Was an Materie bleibt,
nachdem die Toten unter der Erde liegen, die Verletzten in Krankenhäusern versorgt
werden und die Seelen der Überlebenden und Angehörigen traumatisiert sind, sind
Mahnmale des Unglücks, stumme Zeugen einer Havarie zu Schaden gekommener und in
Mitleidenschaft gezogener Fahrzeuge – das, was wir in Rolf Kirschs Bildern
sehen. Die in den Fahrzeugen beförderten Menschen, die Schaden erlitten oder
gar den Tod fanden, sehen wir in diesen Bildern nicht. Das Verhältnis des Malers zum Unfall ist ungefähr so
wie das Verhältnis des Rechtsmediziners zum Mordopfer: So wie den Forensiker
die Todesursache und nicht der Mensch interessiert, so interessiert Kirsch sich
für den Schaden an sich. Die Vorlage des Malers: die tagtägliche Wirklichkeit des
Verunfallens, die in den Bildern der Medien festgehalten wird, die er dann von der Fotografie stilistisch in die Malerei
überträgt.
Was in diesen Bildräumen aufeinandertrifft sind
künstlerische Mittel und die Fragwürdigkeit moderner Technik. Dem Künstler geht
es in seinen Ölskizzen um die malerische Erfassung kinetischer Verformung, er
studiert die Wucht ihrer Deformation. Dabei erfahren wir nichts über die Ursachen
der Zerstörung, nichts über den Hergang des Unglücks, nichts über die Folgen
für das Individuum. Was der Betrachter sieht sind malerisch in Szene gesetzte
Bilder technischer Destruktion: Zerbeulter Stahl und Blechschrott, kaputte
Fragmente hochentwickelter technologischer Objekte. Stills gleich, festgehalten
in Raum und Zeit ihrer Deformation – eine künstlerische Inszenierung des
scheinbar stabilen beschleunigten Gegenstandes und seiner ihm immanenten
Brüchigkeit. Nahezu kathartisch mutet diese Aneinanderreihung des Zerstörten
an. Die stummen Zeugen der Destruktion zeichnen aber weitaus mehr: Was wir
sehen ist ein Abbild der Fragilität unserer hochtechnisierten
Fortbewegungsmittel, das durch die Übersetzung kinetischer Verformungen in
einen malerischen Duktus die außer Kontrolle geratene Bewegungsenergie des
zunehmenden Beschleunigungswahns der Moderne sichtbar und spürbar macht. Die Philosophin Hannah
Arendt sagte einmal: „Der Fortschritt und die Katastrophe sind zwei Seiten der
selben Medaille. Man kann die Substanz nicht vom Unfall trennen. Je mächtiger
die Substanz ist, das technische Objekt, je mächtiger die Energie, desto
mächtiger ist die Katastrophe. Das Gute des Fortschritts und das
Verhängnisvolle des Unfalls hängen eng zusammen, sie bedingen einander.
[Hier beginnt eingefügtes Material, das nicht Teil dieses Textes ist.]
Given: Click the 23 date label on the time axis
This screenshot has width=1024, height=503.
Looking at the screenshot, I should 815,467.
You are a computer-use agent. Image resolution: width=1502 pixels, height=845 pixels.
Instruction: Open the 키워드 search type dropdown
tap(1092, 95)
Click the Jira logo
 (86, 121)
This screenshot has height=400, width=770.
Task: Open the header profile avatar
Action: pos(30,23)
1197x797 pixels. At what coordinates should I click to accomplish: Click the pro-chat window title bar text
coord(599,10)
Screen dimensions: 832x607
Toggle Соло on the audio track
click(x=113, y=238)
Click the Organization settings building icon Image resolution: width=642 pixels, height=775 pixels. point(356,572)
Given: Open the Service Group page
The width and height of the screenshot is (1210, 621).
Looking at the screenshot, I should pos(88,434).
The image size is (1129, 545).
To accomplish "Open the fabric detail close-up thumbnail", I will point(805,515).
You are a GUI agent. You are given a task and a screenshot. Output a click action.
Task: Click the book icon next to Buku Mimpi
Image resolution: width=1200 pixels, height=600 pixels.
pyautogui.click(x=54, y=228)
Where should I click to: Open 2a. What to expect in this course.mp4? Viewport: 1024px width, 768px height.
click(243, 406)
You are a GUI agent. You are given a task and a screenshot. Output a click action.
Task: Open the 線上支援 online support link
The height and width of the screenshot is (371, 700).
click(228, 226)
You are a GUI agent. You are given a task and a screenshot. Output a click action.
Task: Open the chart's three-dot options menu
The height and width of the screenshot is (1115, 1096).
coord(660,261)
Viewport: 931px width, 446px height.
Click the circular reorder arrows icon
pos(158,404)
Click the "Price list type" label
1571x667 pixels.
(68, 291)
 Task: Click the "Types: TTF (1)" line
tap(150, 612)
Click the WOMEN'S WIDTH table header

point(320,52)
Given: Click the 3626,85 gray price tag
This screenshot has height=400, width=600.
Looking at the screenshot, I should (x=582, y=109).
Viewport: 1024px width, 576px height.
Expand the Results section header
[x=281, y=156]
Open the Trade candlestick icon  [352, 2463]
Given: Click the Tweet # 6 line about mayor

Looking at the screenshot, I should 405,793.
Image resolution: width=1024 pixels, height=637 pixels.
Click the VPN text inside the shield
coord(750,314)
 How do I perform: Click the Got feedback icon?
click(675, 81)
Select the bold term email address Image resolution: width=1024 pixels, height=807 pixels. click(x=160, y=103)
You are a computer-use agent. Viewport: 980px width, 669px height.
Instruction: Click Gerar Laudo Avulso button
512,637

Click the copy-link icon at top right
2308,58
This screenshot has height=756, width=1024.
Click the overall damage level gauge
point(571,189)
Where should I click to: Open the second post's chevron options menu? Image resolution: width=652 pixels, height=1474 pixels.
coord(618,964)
Aber was will Kirsch uns sagen? Nun, ich denke nicht,
dass hier ein Künstler einen chiliastischen Katastrophismus propagieren will. Ihm
geht es nicht um eine Hervorhebung des Tragischen des Unfalls zum Zweck der
Verängstigung, wie das die Massenmedien tun, sondern darum, den Unfall ernst zu
nehmen, sprich: das Eigentliche, das in ihm verborgen liegt, anzurühren. Angesichts
dieser Bilder, begreifen wir, dass die Beschleunigung an sich eine
Erklärungspotenz des Phänomen Unfalls besitzt. Der französische Fortschrittsskeptiker Paul Virilio stellt das Phänomen
des Unfalls in der Moderne in den Mittelpunkt eines Essays und stellt die
Frage: Was ist ein Unfall?
Von der biblischen Erbsünde und dem Urknall über Naturkatastrophen und
Industrieunfällen bis zum aktuellen Phänomenen der Beschleunigung in der
Gesellschaft ruft Virilio polemisch zu einer neuen Sichtweise auf: Anstatt uns,
wie bisher, als dem Unfall ausgesetzt zu begreifen, sollten wir den Spieß
umdrehen und den Unfall unserem analytischen Blick aussetzen. Unfälle sind die notwendigen Konsequenzen unserer
beschleunigten Lebensweise. Das Wesen des Unfalls, diese These übernimmt
Virilio von Paul Valéry, ist jedoch nicht etwa seine Unerwartetheit, sondern –
im Gegenteil – seine Notwendigkeit. Der “Unfall der Erkenntnis”, wie Virilio
ihn nennt, basiert auf einer dialektischen Wendung des “Normalfalls”. Im Unfall
wird das Ding erst erfahrbar, die Wahrscheinlichkeit des Unfalls wird zur
Gewissheit, proportional zu dem Maße, wie die moderne Kultur Dinge
hervorbringt. Der Flugzeugunfall ist erst möglich durch die Erfindung des
Flugzeuges. Im Fliegen ist der Unfall bereits als Möglichkeit angelegt, wie im
Auto, im Schiff und in jedem anderen “Fall”. Die Akzidens, in der Nähe des
Aristotelischen Begriffs “accident” lat:
das nicht Wesentliche, ist es, welches die Substanz erst zum Erscheinen bringt.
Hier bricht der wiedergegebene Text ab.